## Exercise task
Resume the State v. Holter court opinion below, not the listing that comes after it, starting right after its last sentence.

## Passage provided
★ ★ ★ ★

State v. Holter

Decision Date03 December 1912
Citation30 S.D. 353,138 N.W. 953
PartiesSTATE OF SOUTH DAKOTA, Plaintiff and respondent, v. CARL HOLTER, Defendant and appellant.
CourtSouth Dakota Supreme Court

Appeal from Circuit Court, Charles Mix County, SD

Hon. Robert B. Tripp, Judge

Affirmed

Charles P. Bates, Charles H. Bartlett, Perrett F. Gault

Attorneys for Appellant.

Royal C. Johnson, Attorney General

M. Harry O'Brien, Assistant Attorney General

Ambrose B. Beck, State's Attorney

French & Orvis, J. E. Tipton, G. M. Caster

Attorneys for Respondent.

Opinion filed Dec. 3, 1912; Rehearing granted Feb. 19, 1913

CORSON, J.

Upon an information duly filed by the state's attorney of Charles Mix county the defendant was tried and convicted of the crime of seduction under a promise of marriage, and from the judgment of conviction and order denying a new trial the defendant has appealed to this court.

It is disclosed by the evidence that the prosecutrix was a young lady of 22 years of age, and that the defendant was a young man residing in the vicinity of the family of the prosecutrix. It is claimed by the prosecutrix that on the evening of June 18, 1911, she was seduced by the defendant under a promise of marriage. There was evidence tending to prove that the defendant took the prosecutrix out riding occasionally, visited her at the home of her parents prior to the date of the alleged seduction, and that, after the alleged seduction, defendant continued his attentions, and that there were other acts of illicit intercourse between the defendant and the prosecutrix in July and August, and that by reason of her seduction she became enceinte.

On the trial the prosecutrix, called as a witness on the part of the state, testified that she was seduced by the defendant under promise of marriage on the evening of the 18th of June, 1911, and that the first act of illicit intercourse with the defendant was had at that time. She was then permitted to testify over the objection of the defendant that she had illicit intercourse will the defendant at three different times in July and August following. It is contended by the appellant that in the admission of this evidence as to subsequent acts of illicit intercourse the court committed error for which the judgment should be reversed and a new trial granted. It is contended by the prosecution, however, that this evidence was introduced and admitted for the purpose of corroborating the testimony of the prosecutrix, and was therefore admissible. We are inclined to take the view that the state is right in its contention. While there seems to be a conflict in the decisions on this question, we are of the opinion that the weight of authority is in favor of its admission. The appellant relies mainly upon the cases of People v. Clark, 33 Mich. 112, People v. Payne, 131 Mich. 474, 91 N.W. 739, and Pope v. State, 137 Ala. 56, 34 South. 840. The state relies mainly upon the case of State v. Robertson, 121 N.C. 551, 28 S.E. 59, and cases cited therein, and 13 Cyc. 1356. A number of other authorities were cited by the respective counsel, but, as the questions seem to have been raised in cases of rape or incest, we do not deem it necessary to cite them in this opinion. In State v. Robertson, supra; the learned Supreme Court of North Carolina held in the headnote as follows: "In a prosecution for seduction, it is competent for the state to show other acts of sexual intercourse between defendant and prosecutrix since the date of the act alleged."

★ ★ ★ ★

## Supplied data
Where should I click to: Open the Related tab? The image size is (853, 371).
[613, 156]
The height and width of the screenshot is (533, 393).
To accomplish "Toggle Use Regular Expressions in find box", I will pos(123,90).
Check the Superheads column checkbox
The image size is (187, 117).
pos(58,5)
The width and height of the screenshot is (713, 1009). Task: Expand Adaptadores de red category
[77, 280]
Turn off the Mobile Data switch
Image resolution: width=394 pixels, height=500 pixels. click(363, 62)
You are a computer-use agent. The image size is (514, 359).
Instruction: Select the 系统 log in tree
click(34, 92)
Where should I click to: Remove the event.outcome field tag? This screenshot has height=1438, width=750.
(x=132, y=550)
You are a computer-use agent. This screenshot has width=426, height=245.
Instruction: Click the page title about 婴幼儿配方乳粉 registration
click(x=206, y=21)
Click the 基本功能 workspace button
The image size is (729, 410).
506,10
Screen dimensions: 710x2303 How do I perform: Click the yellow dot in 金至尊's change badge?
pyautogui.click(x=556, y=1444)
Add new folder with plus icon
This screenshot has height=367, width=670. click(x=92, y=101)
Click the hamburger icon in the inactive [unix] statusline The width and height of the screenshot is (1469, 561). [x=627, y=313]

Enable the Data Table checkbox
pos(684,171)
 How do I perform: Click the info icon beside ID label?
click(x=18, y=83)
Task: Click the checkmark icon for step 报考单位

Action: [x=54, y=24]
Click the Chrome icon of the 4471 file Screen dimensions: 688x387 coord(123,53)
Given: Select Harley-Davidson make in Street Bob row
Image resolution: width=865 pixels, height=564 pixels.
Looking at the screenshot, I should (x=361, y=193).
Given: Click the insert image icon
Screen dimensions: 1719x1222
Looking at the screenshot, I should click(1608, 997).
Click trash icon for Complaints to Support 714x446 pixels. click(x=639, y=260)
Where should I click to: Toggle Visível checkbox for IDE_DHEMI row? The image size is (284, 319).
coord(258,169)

★ ★ ★ ★

## The result
And in the opinion that learned court says:

"The state asked ... the prosecutrix if, subsequent to September, 1891, there were other illicit acts committed by them of a carnal character. This was objected to by defendant, but allowed by the court, and the witness answered in the affirmative that there had been other acts since the first. This ruling of the court is sustained by Whart. Cr. by § 35; Sherwood v. Titman, 55 Pa. 77; and by a note in Weaver v. Bachert, 44 Am.Dec. 172, where Sherwood v. Titman is quoted with approval."

It is contended by the appellant that the court erred in admitting evidence over the objections of the defendant that the prosecutrix was in a family way, for the reason that it did not tend to corroborate the alleged seduction, but this contention is clearly untenable, as it does, in our opinion, tend to prove in connection with proof of previous chastity of the prosecutrix that she had been seduced by some one. While it might not tend to prove directly that such illicit intercourse was had under promise of marriage by the defendant, still it did tend to prove one fact necessary to be established, namely, illicit intercourse with some one. State v. Wickliff, 95 Iowa, 386, 64 N.W. 282; State v. Burns (Iowa) 78 N.W. 681; State v. Hughes, 106 Iowa 125, 76 N.W. 520, 68 Am.St.Rep. 288; Merrell v. State (Tex. Cr. App.) 70 S.W. 979; State v. Meister, 60 or 469, 120 Pac. 406; People v. Goodwin, 132 Cal. 368, 64 Pac. 561. In the analogous case of People v. Goodwin, supra, the court held as appears by the headnote, that:

"On a prosecution for seduction under promise of marriage, it was not error to allow the prosecutrix to testify that she got in a 'family way' by the defendant two months after the alleged seduction, as this evidence tended to show, in connection with evidence of her previous chastity, that she had been seduced prior to that time."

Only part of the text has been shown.